§ **PROBLEM STATEMENT**:
Only the lines from the one with "Image resolution: width=1920" onward are wanted, through the last line of the entries, set down exactly.

Dataset entries
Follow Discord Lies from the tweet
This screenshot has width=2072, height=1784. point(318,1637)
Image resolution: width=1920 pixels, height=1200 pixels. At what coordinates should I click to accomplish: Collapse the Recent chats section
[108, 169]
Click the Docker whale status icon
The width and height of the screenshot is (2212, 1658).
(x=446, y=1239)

§ **TASK RESULT**:
Image resolution: width=1920 pixels, height=1200 pixels. At what coordinates should I click to accomplish: Collapse the Recent chats section
[108, 169]
Click the Docker whale status icon
The width and height of the screenshot is (2212, 1658).
(x=446, y=1239)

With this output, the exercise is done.